[EXERCISE PASSAGE — start]
At The CIA we learned to make Maître d’hôtel butter which is what this is, but as an Italian-American I will call it compound butter! Compound butter is a great way to add flavor to so many dishes! It is also a great way to preserve fresh herbs. You can substitute any herbs or herb combinations that you like. You can leave out the garlic, add scallions or shallots, citrus, spices… The sky’s the limit. You can make this a sweet compound butter (think waffles and pancakes) with cinnamon and sugar, nutmeg or any flavor combination you dream up.
Use your compound butter on your steaks, chicken, fish or any protein you choose. This would be great on grilled vegetables like corn and portobello mushrooms. You can use this to make incredible crostini, garlic bread or to enhance your corn bread whether you go sweet or savory! Picture the best, warm corn bread you’ve ever had with a cinnamon-sugar compound butter spread on top… I can’t contain my emotions on this one.
This week my CSA gave us beautiful basil and garlic which is why I chose this combination and it did not disappoint.
Plastic wrap or parchment paper.
1lb. Butter (softened)
1bu. Basil (about 2-4oz.), finely chopped
3-4 Cloves of garlic (made into a paste*)
1. Combine the softened butter, chopped basil, garlic paste (method below) and a couple of fat pinches of salt in your mixing bowl and stir. Season to taste.
[EXERCISE PASSAGE — finish]
[MATERIAL PROVIDED — start]
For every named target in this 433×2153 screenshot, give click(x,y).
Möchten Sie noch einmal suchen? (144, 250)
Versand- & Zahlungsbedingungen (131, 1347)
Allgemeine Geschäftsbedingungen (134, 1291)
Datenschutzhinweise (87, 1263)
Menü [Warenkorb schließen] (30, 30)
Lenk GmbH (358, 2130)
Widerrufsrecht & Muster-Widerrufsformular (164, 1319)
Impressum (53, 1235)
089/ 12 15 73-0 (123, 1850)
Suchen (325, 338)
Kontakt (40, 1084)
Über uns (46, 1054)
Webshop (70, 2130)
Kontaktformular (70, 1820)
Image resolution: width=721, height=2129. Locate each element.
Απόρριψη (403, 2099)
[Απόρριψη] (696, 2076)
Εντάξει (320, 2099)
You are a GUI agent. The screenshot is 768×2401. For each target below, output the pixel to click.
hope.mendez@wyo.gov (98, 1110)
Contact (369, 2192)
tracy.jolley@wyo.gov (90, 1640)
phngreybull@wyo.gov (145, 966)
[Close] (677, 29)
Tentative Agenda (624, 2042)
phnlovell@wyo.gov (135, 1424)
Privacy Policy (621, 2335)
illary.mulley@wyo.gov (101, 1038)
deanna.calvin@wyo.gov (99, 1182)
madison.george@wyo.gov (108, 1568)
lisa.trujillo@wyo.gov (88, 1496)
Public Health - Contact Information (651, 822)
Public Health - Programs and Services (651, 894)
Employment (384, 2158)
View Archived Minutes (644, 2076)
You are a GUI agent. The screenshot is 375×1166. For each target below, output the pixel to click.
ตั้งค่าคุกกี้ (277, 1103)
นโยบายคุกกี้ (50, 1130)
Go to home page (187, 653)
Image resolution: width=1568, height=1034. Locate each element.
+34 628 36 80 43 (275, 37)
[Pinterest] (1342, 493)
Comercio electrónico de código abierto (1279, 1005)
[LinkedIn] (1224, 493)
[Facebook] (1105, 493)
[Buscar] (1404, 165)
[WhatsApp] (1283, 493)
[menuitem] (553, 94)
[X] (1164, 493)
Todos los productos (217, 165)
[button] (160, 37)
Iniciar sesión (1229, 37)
[MATERIAL PROVIDED — finish]
__PROBLEMS TO SOLVE__.
1: Please list the items that step 1 of the compound butter recipe says to combine in the mixing bowl.
2: Using the compound butter text, decide whether each statement agrees with it, answering yes or no and quoting the words that settle it.
(a) The basil and garlic used came from the writer's CSA.
(b) The recipe calls for 2 pounds of butter.
(c) Compound butter is described as a way to preserve fresh herbs.
3: Write the next steps of the compound butter recipe, picking up after its final sentence.

__RESPONSES FOR EACH TASK__.
1: Softened butter, chopped basil, garlic paste, salt

2:
(a) Yes: "This week my CSA gave us beautiful basil and garlic"
(b) No: "1lb. Butter (softened)"
(c) Yes: "It is also a great way to preserve fresh herbs."

3:
2. Place on 2 layers of plastic wrap and smooth into cylinder to remove any air, then spin to seal on sides. Alternatively you can use parchment paper: lay the butter down on one side, then place the excess parchment over and use the back of your knife to smooth it into a cylinder. Wrap in plastic to store.
You can refrigerate or freeze this depending on when you plan to use it. If you are making one with spices, I would put enough in to color the butter and always remember to taste as you go!
*I learned this technique from Chef Jim Maraldo at The Culinary Institute of America and absolutely love it. Smash your garlic cloves, finely chop then add a fat pinch of salt. Smash with the side of your knife and continue to cut through/smash until it forms a paste. You can also do this using a mortar and pestle. Garlic paste is also amazing in hummus or mayo whether you make your own or add it to your favorite store bought version.
Let me know if you come up with a surprising combination that I could try! Enjoy!